Der gegenwärtige politische Unmut, der sich am konkreten Heizungsgesetz entzündet und jetzt in Erding erstmals an einem konkreten Ort entladen hat, richtet sich ganz allgemein gegen die politische Agenda der Grünen, die nicht nur die aktuelle Bundesregierung dominiert, sondern auch schon lange den gesamten Politik- und Medienbetrieb. Die Unionsparteien jedoch – die CDU besonders, aber die CSU auch – haben nach dem Ende der Ära Merkel noch nicht wirklich überzeugend klarzumachen vermocht, dass sie (wieder) eine eindeutige Alternative zu deren Agenda bieten wollen.
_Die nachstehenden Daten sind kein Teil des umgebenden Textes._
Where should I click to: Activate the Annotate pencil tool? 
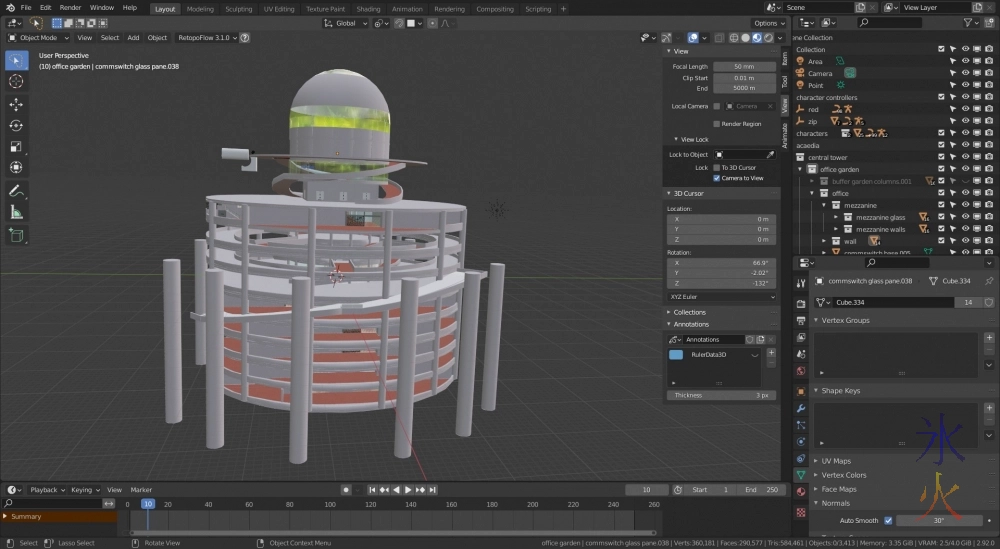tap(16, 190)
Lehren für die Unionsparteien

Söder, aber auch Unionspolitiker außerhalb Bayerns können aus diesem Erdinger Wochenende nur zwei Lehren ziehen: Erstens ist es ihre demokratische Pflicht als bürgerliche Parteien, diesem legitimen Unmut eine politische Repräsentanz zu bieten, wenn sie nicht wollen, dass sich der Unmut andere, radikalere Vehikel sucht. Zweitens ist es zumindest mittel- bis langfristig aber auch ihre einzige Überlebensperspektive, sich als politischer Gegner der Grünen und ihrer antibürgerlichen, wohlstandsvernichtenden Projekte zu zeigen, statt als potentieller Koalitionspartner und Erfüllungsgehilfe. Dauerhaft gewählt werden Parteien und Politiker nur, wenn sie glaubhaft machen können, dass ihnen sachpolitische Ziele (oder zumindest die Abwehr der Ziele der anderen) ein unbedingtes Anliegen ist – wichtiger als die reine Machtperspektive.

Großdemonstration in München angekündigt

Politiker der Grünen und der SPD haben auf die Demonstration in Erding und Söders und Aiwangers Auftreten dort mit Hysterie und polemischen Populismusvorwürfen reagiert. Auf Twitter ist auch von einem „rechtsradikalen Mob“ und ähnlichem die Rede. Geharnischte Kritik von Bürgern und Politikern an grüner Politik soll so moralisch delegitimiert werden. Das dürfte ein Indiz dafür sein, wie sehr manch einer den Verlust der eigenen Diskursdominanz fürchtet. Der Polizeichef von Erding jedenfalls lobte den „durchgehend friedlichen Verlauf der Versammlungen und das besonnene Verhalten weitgehend aller Teilnehmenden“. Und: Zu einer Anti-Gruber-Demo kamen laut Presseberichten nur rund zehn Teilnehmer. Die Grünen hatten eine ursprünglich geplante Gegendemo offenbar abgeblasen.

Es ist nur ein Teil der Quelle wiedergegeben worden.